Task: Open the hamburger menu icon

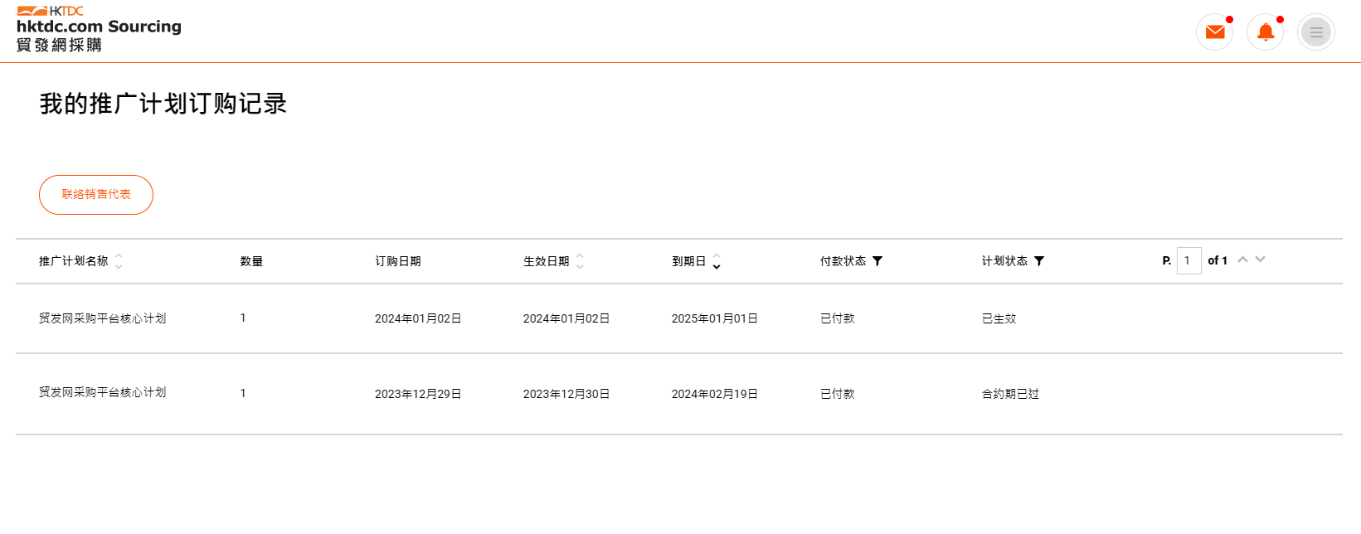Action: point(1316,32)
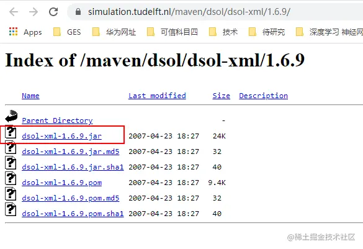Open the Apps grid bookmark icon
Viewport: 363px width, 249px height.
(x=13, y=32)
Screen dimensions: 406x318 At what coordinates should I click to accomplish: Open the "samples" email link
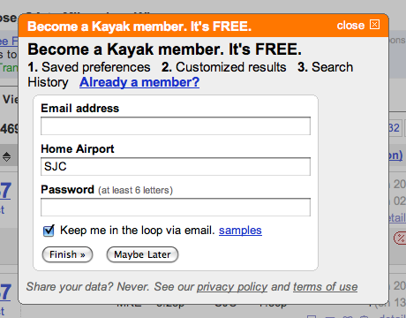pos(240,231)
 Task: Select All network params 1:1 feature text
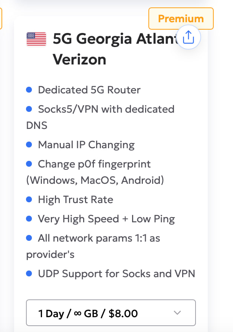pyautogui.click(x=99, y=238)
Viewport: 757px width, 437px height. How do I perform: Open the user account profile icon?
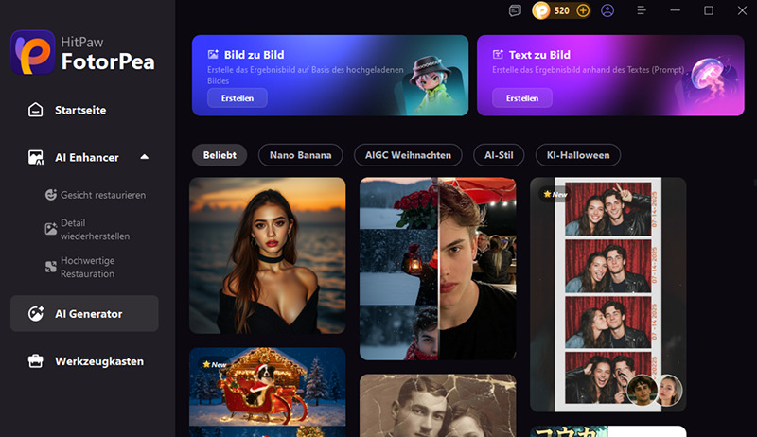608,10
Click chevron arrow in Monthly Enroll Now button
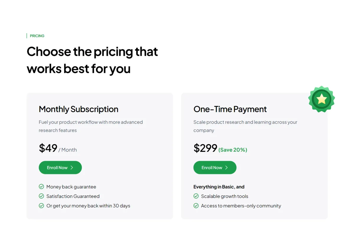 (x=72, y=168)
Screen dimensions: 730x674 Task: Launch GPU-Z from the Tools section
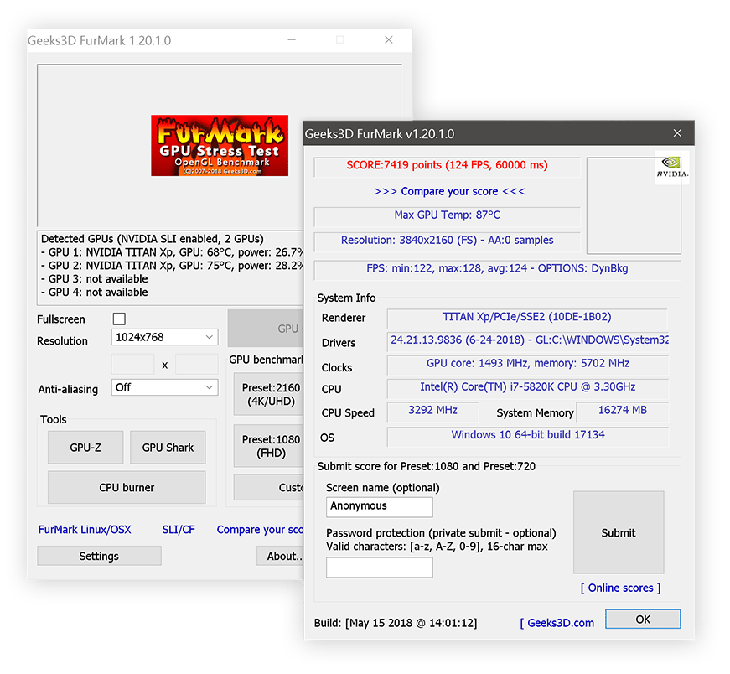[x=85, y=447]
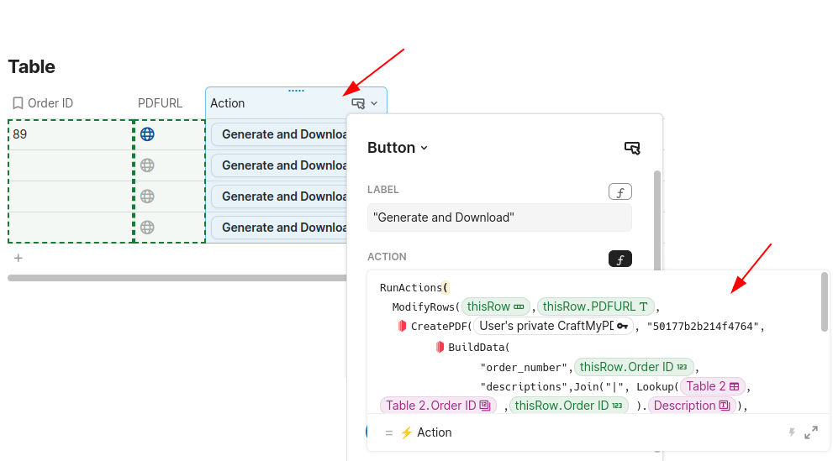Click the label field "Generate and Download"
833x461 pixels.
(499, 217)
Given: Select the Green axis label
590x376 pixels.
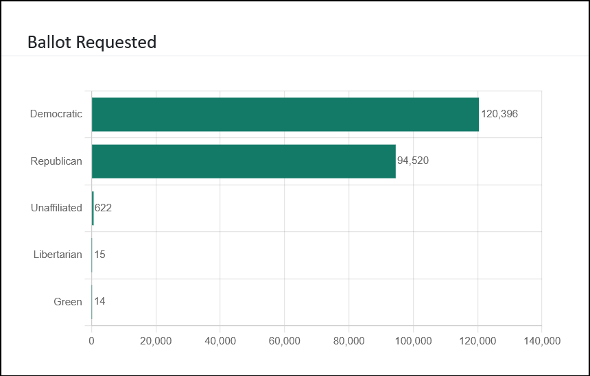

## [What this task involves]
Please give back every line above exactly as it stands, without pictures.

## [Task response]
Task: Open the hamburger menu icon

Action: point(1316,32)
Open the Apps grid bookmark icon
Viewport: 363px width, 249px height.
(x=13, y=32)
Screen dimensions: 406x318 At what coordinates should I click to accomplish: Open the "samples" email link
pos(240,231)
 Task: Select All network params 1:1 feature text
pyautogui.click(x=99, y=238)
Viewport: 757px width, 437px height. How do I perform: Open the user account profile icon?
608,10
Click chevron arrow in Monthly Enroll Now button
 (x=72, y=168)
Screen dimensions: 730x674 Task: Launch GPU-Z from the Tools section
[x=85, y=447]
Click the label field "Generate and Download"
833x461 pixels.
(499, 217)
Given: Select the Green axis label
590x376 pixels.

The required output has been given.